◆ Vorliegender Text:
------------------------------------------------------------

Gleich in seiner ersten Saison in der Elite gewann Nys in Tábor ein Weltcup-Rennen sowie sechs von elf Rennen und die Gesamtwertung der Superprestige-Serie, neben Weltcup und Trofee eine der wichtigsten Serien dieses Sports. Im Jahr darauf gewann er die Gesamtwertungen von Weltcup und Superprestige sowie den belgischen Meistertitel, so dass er als Favorit für die Cyclocross-Weltmeisterschaften 2000 galt. Diese fanden allerdings im niederländischen Sint-Michielsgestel statt, dem Wohnort seines Teamkameraden und Rivalen Richard Groenendaal. Auf Weisung seines Teammanagers Jan Raas fuhr Nys zugunsten Groenendaals und hielt seinen Landsmann Mario De Clercq in Schach, was in Belgien einen Sturm an Kritik auslöste.[7] Beim Finale des Weltcups 2003/2004 in Pijnacker kam es erneut zum Zerwürfnis zwischen Nys und anderen belgischen Fahrern zugunsten Groenendaals, jedoch mit anderen Vorzeichen; diesmal wurde Nys auf der Zielgeraden gleich von mehreren Landsleuten überspurtet und verlor so in letzter Minute die Gesamtwertung.[8] Nys bezeichnete diesen Moment später als großen Wendepunkt seiner Karriere, der ihn noch entschlossener gemacht habe, alles zu gewinnen.[9]

In der Tat zeigte sich Nys in der Folge noch stärker; in der Saison 2004/2005 erreichte einen „Grand Slam“ mit allen erreichbaren Titeln: Zum ersten Mal wurde er Weltmeister, dazu belgischer Meister, Sieger von Superprestige und Trofee sowie Erster der Weltrangliste; im Weltcup, wo es in jenem Jahr keine Gesamtwertung gab, gewann er sieben von elf Rennen.[10] Bis 2009 blieb er ununterbrochen die Nummer 1 der Weltrangliste, gewann hochüberlegen alle Endklassements von Weltcup, Superprestige und Trofee und war bis auf 2007 jeweils belgischer Meister. Sein Siegeshunger brachte ihm den Spitznamen Kannibaal ein, eine doppelte Anspielung auf Eddy Merckx sowie seinen Wohnort Baal. Einzig in den Weltmeisterschaften blieb ihm der Erfolg wiederholt versagt: 2006 und 2007 kam er jeweils zu Sturz,[11][12] 2008 blieb ihm hinter Lars Boom und Zdeněk Štybar der dritte Platz.

------------------------------------------------------------

◆ Aufgabe A:
Beantworten Sie anhand des Textes über Nys:
(i) In welchem Ort wurden die Cyclocross-Weltmeisterschaften 2000 ausgetragen?
(ii) Wie viele von elf Weltcup-Rennen gewann Nys in der Saison 2004/2005?
(iii) Hinter welchen beiden Fahrern landete er 2008 bei der Weltmeisterschaft auf dem dritten Platz?
Die Einträge stehen in keinem Zusammenhang mit dem Text über Nys.

------------------------------------------------------------

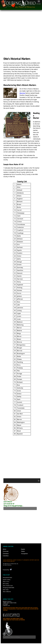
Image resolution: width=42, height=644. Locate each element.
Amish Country (6, 580)
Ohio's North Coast (8, 586)
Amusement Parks (7, 578)
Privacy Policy (7, 602)
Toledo (23, 551)
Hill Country (6, 584)
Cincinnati (6, 551)
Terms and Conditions (10, 603)
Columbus (6, 556)
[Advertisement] (21, 34)
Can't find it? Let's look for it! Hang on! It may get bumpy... (13, 504)
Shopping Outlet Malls (8, 588)
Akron (4, 549)
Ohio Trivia (6, 590)
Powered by (6, 570)
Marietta (22, 93)
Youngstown (24, 554)
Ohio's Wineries (7, 592)
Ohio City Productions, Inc (12, 564)
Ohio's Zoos (6, 582)
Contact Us (6, 606)
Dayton (23, 549)
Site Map (5, 604)
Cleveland (6, 554)
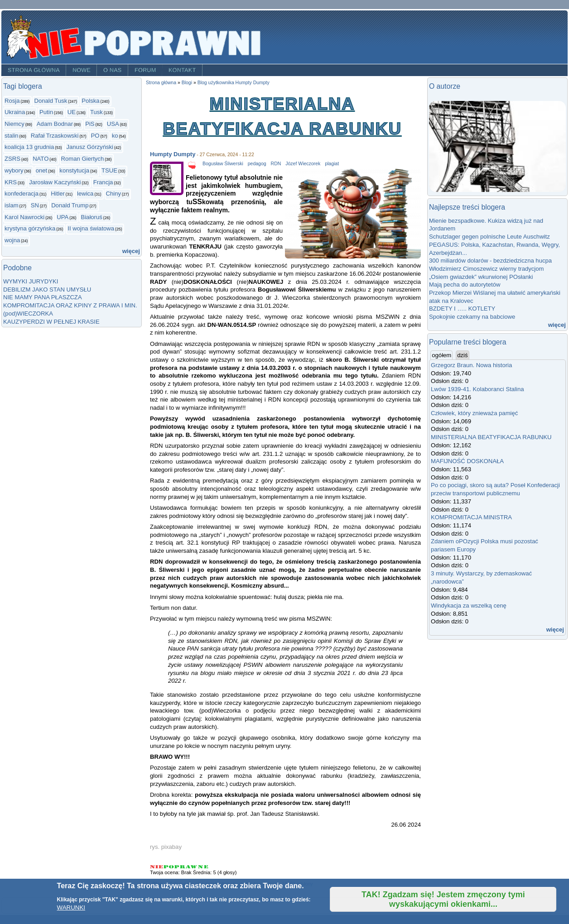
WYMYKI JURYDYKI (30, 281)
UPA (63, 217)
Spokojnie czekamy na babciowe (472, 316)
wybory (14, 170)
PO (95, 135)
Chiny (114, 193)
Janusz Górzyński (89, 147)
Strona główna (34, 70)
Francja (103, 182)
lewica (85, 193)
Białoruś (91, 217)
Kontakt (182, 70)
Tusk (96, 112)
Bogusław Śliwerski (223, 163)
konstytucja (74, 170)
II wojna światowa (91, 228)
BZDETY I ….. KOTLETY (462, 308)
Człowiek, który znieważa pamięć (474, 413)
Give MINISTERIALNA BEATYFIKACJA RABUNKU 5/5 (203, 867)
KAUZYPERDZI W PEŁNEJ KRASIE (51, 321)
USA (113, 124)
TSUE (109, 170)
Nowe (82, 70)
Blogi (187, 82)
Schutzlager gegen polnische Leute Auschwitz (489, 236)
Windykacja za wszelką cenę (470, 605)
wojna (12, 240)
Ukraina (14, 112)
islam (11, 205)
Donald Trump (70, 205)
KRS (10, 182)
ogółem (442, 355)
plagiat (332, 163)
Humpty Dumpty (173, 154)
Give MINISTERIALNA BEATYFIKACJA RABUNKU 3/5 (180, 867)
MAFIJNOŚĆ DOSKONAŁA (467, 461)
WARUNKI (71, 907)
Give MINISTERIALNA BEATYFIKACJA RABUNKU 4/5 (192, 867)
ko (115, 135)
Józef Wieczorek (303, 163)
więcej (131, 251)
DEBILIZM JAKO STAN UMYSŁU (47, 289)
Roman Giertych (82, 158)
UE (72, 112)
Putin (46, 112)
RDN (276, 163)
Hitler (58, 193)
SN (35, 205)
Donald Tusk (50, 101)
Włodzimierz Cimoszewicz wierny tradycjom (487, 268)
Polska (90, 101)
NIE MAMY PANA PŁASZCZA (43, 297)
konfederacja (21, 193)
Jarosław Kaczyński (55, 182)
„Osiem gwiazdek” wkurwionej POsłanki (481, 277)
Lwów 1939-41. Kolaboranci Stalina (477, 389)
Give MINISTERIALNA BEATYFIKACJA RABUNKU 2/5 (169, 867)
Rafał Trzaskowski (55, 135)
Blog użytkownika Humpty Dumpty (233, 82)
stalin (11, 135)
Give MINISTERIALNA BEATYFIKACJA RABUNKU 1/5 (157, 867)
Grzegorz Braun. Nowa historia (471, 365)
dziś (462, 355)
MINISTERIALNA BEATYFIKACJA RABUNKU (491, 437)
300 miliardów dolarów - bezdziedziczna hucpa (492, 260)
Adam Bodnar (55, 124)
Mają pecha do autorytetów (464, 284)
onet (42, 170)
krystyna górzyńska (30, 228)
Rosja (12, 101)
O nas (112, 70)
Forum (145, 70)
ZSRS (12, 158)
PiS (90, 124)
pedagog (257, 163)
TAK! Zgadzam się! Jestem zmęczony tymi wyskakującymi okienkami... (443, 899)
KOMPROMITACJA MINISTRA (471, 517)
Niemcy (14, 124)
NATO (40, 158)
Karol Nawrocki (24, 217)
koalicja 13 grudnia (29, 147)
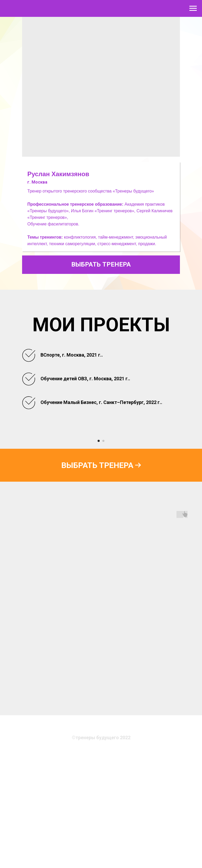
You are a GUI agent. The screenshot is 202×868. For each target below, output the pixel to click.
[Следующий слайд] (191, 487)
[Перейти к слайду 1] (99, 550)
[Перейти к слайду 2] (103, 550)
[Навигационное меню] (193, 8)
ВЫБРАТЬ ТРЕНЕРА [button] (101, 265)
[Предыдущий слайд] (10, 487)
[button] (101, 574)
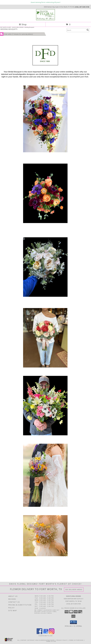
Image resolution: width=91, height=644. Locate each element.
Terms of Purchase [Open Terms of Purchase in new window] (76, 640)
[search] (88, 30)
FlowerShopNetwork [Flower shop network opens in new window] (47, 640)
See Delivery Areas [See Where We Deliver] (74, 590)
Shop (23, 24)
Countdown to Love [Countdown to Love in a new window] (45, 636)
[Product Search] (76, 30)
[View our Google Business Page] (45, 633)
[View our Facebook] (39, 633)
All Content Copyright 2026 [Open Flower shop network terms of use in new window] (28, 640)
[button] (73, 622)
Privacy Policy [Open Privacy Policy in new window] (62, 640)
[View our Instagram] (51, 633)
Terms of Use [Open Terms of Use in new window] (51, 641)
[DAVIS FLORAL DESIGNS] (45, 20)
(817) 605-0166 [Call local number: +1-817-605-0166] (84, 7)
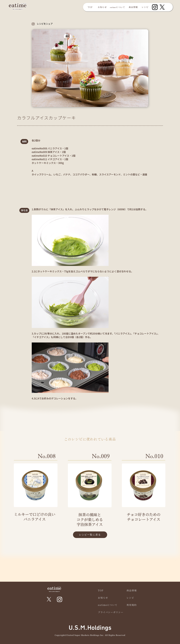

------------------------------------------------------------

◆ Aufgabe B: Schreiben Sie bitte aus den Einträgen den Abschnitt von der Zeile mit „Shopping Outlet Malls (8, 588)“ bis einschließlich der Zeile mit „DEBILIZM JAKO STAN UMYSŁU (47, 289)“ unverändert ab, ohne die Bilder.

◆ Endergebnis A:
(i) In Sint-Michielsgestel.
(ii) Sieben.
(iii) Hinter Lars Boom und Zdeněk Štybar.

◆ Endergebnis B:
Shopping Outlet Malls (8, 588)
Akron (4, 549)
Ohio Trivia (6, 590)
Powered by (6, 570)
Marietta (22, 93)
Youngstown (24, 554)
Ohio's Wineries (7, 592)
Ohio City Productions, Inc (12, 564)
Ohio's Zoos (6, 582)
Contact Us (6, 606)
Dayton (23, 549)
Site Map (5, 604)
Cleveland (6, 554)
WYMYKI JURYDYKI (30, 281)
UPA (63, 217)
Spokojnie czekamy na babciowe (472, 316)
wybory (14, 170)
PO (95, 135)
Chiny (114, 193)
Janusz Górzyński (89, 147)
Strona główna (34, 70)
Francja (103, 182)
lewica (85, 193)
Białoruś (91, 217)
Kontakt (182, 70)
Tusk (96, 112)
Bogusław Śliwerski (223, 163)
konstytucja (74, 170)
II wojna światowa (91, 228)
BZDETY I ….. KOTLETY (462, 308)
Człowiek, który znieważa pamięć (474, 413)
Give MINISTERIALNA BEATYFIKACJA RABUNKU 5/5 (203, 867)
KAUZYPERDZI W PEŁNEJ KRASIE (51, 321)
USA (113, 124)
TSUE (109, 170)
Nowe (82, 70)
Blogi (187, 82)
Schutzlager gegen polnische Leute Auschwitz (489, 236)
Windykacja za wszelką cenę (470, 605)
wojna (12, 240)
Ukraina (14, 112)
islam (11, 205)
Donald Trump (70, 205)
KRS (10, 182)
ogółem (442, 355)
plagiat (332, 163)
Humpty Dumpty (173, 154)
Give MINISTERIALNA BEATYFIKACJA RABUNKU 3/5 (180, 867)
MAFIJNOŚĆ DOSKONAŁA (467, 461)
WARUNKI (71, 907)
Give MINISTERIALNA BEATYFIKACJA RABUNKU 4/5 (192, 867)
ko (115, 135)
Józef Wieczorek (303, 163)
więcej (131, 251)
DEBILIZM JAKO STAN UMYSŁU (47, 289)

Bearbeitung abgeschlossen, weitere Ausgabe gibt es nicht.